====== RECORDED DATA
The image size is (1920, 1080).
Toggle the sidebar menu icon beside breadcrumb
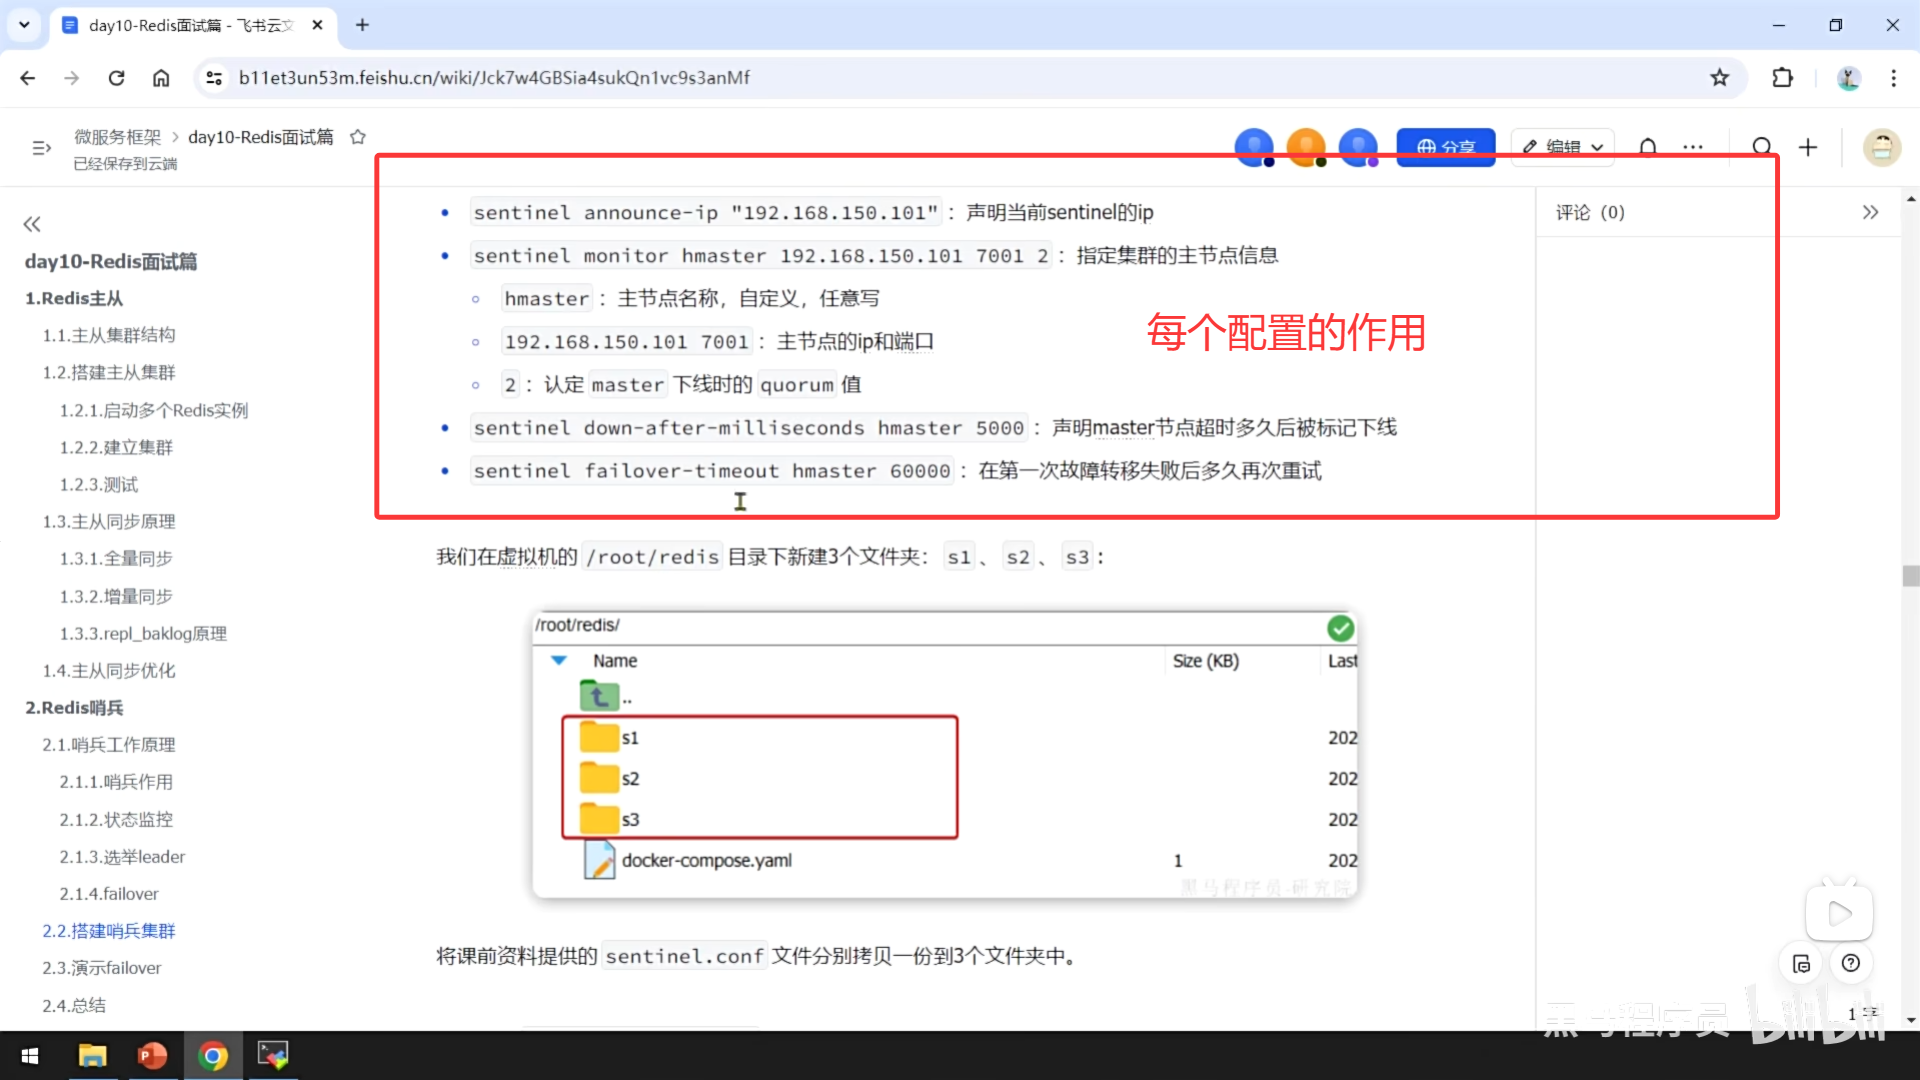click(x=41, y=148)
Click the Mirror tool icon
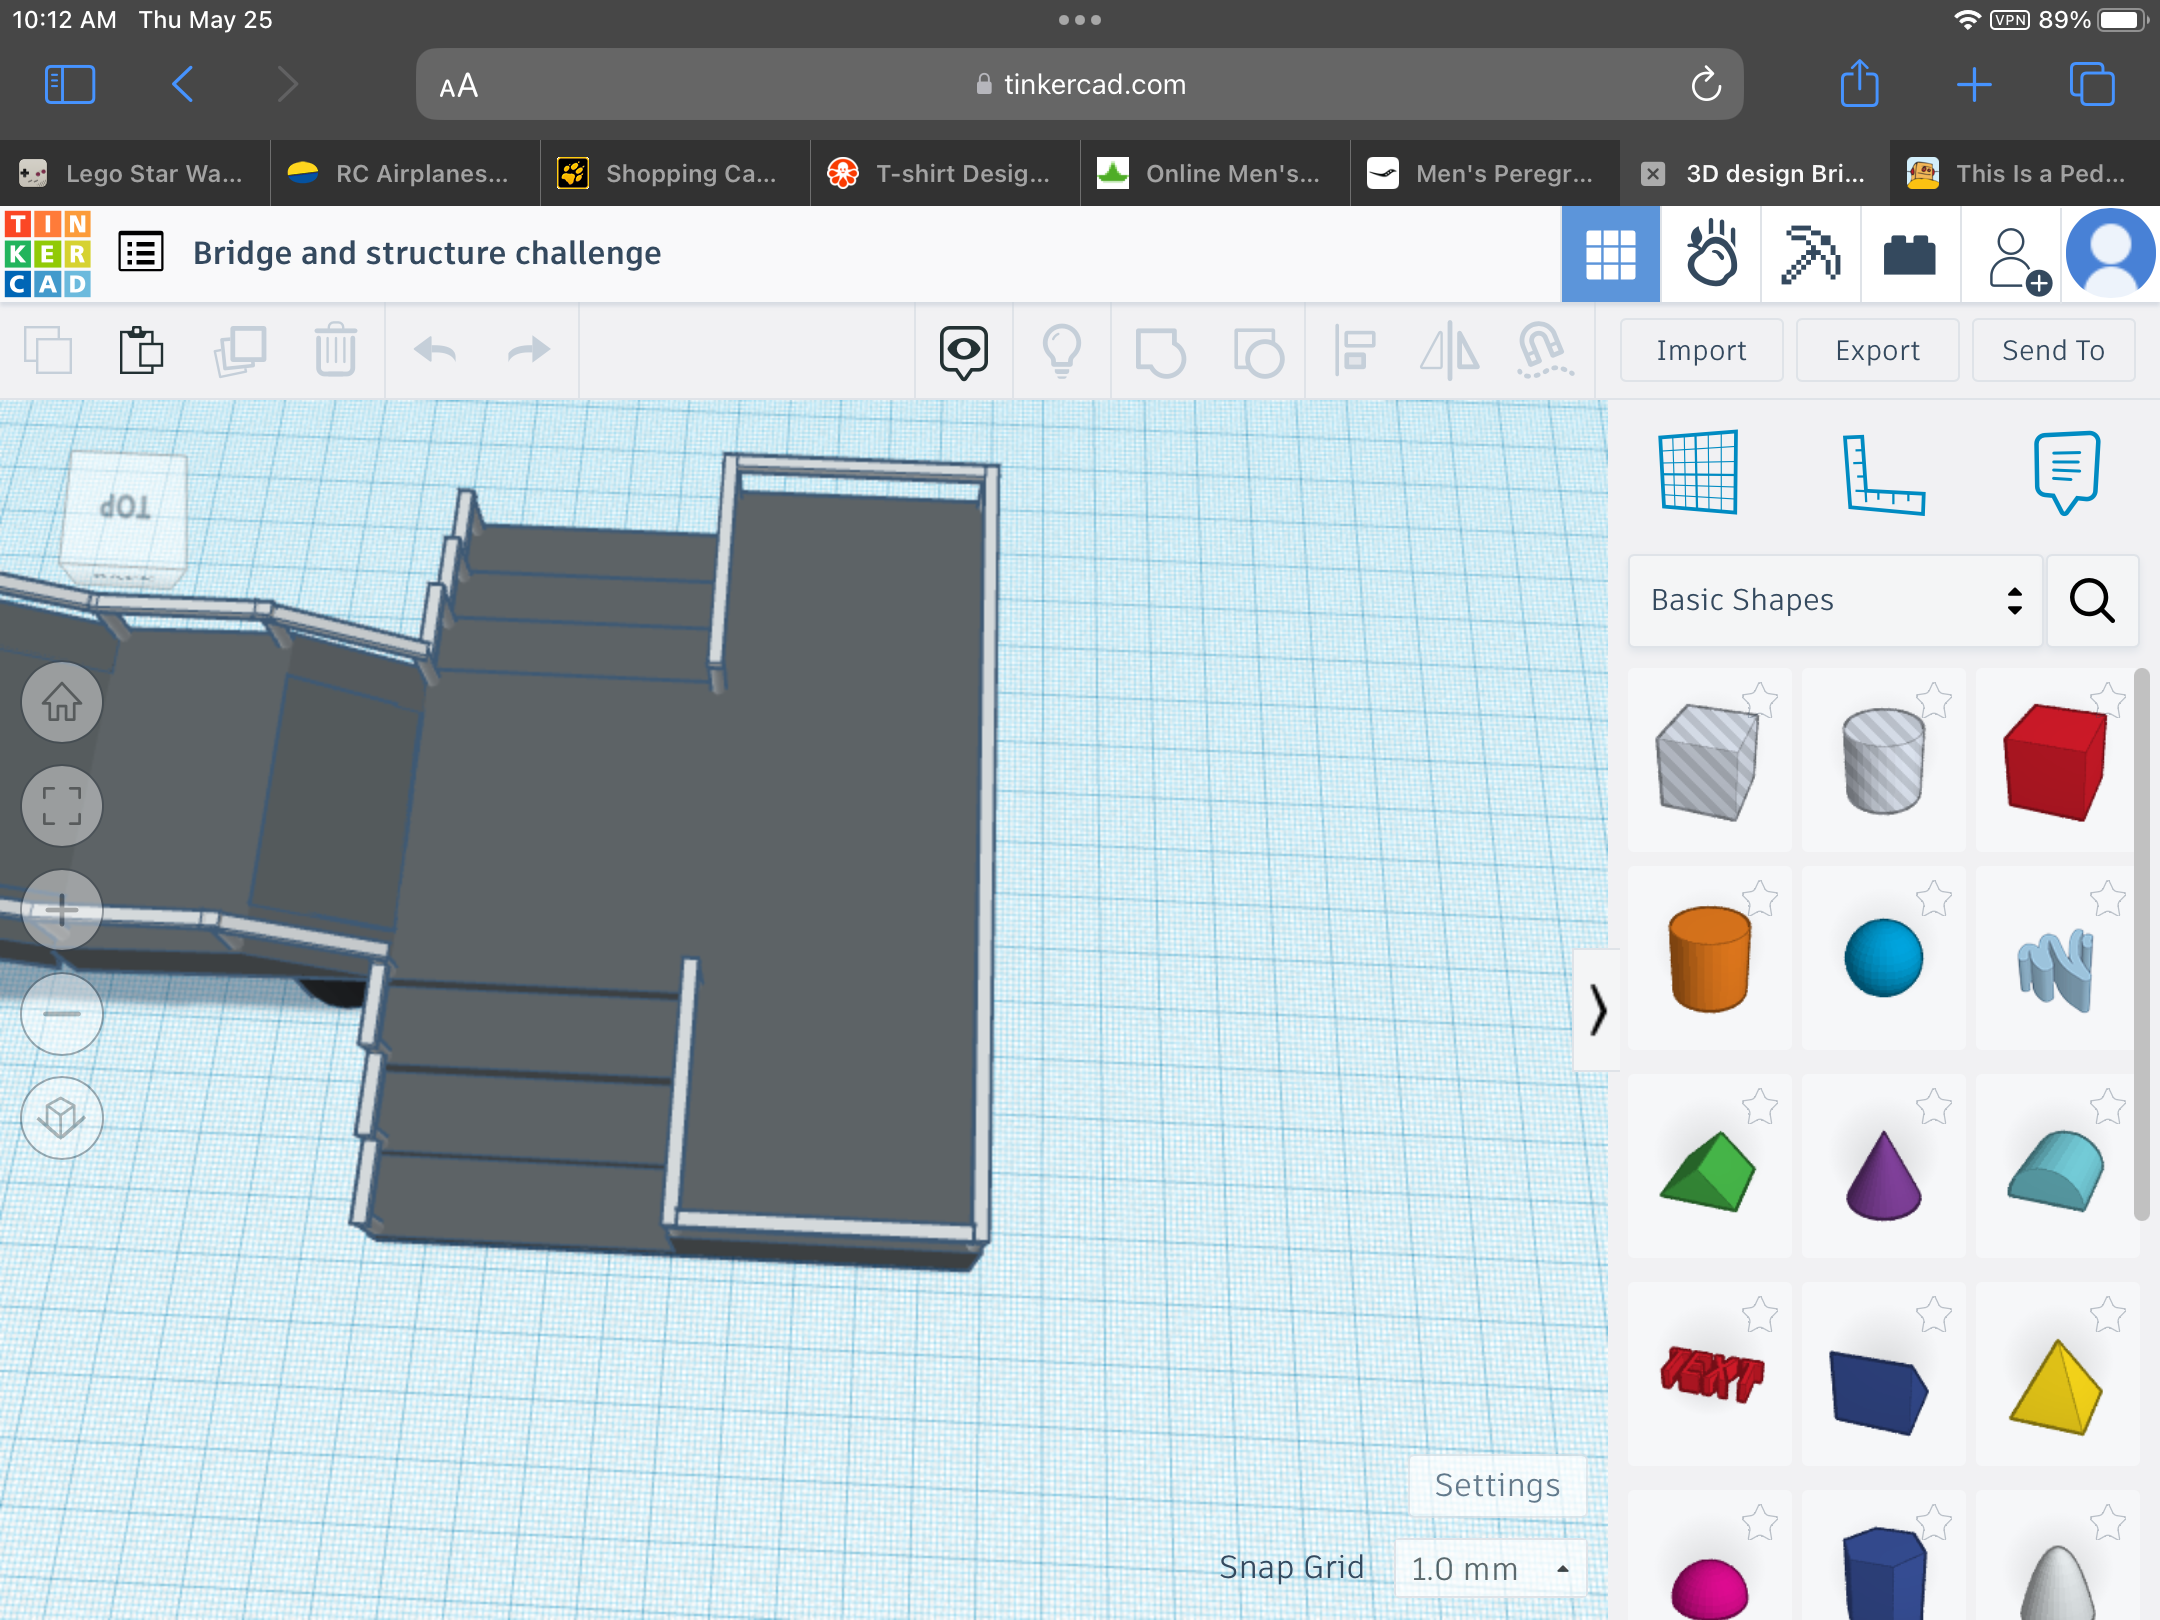The height and width of the screenshot is (1620, 2160). (x=1449, y=351)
============
### WHAT TO PRODUCE
The answer should be the records above, unchanged, with the pictures omitted.

### TASK ANSWER
The image size is (1920, 1080).
Toggle the sidebar menu icon beside breadcrumb
click(x=41, y=148)
Click the Mirror tool icon
The height and width of the screenshot is (1620, 2160). (x=1449, y=351)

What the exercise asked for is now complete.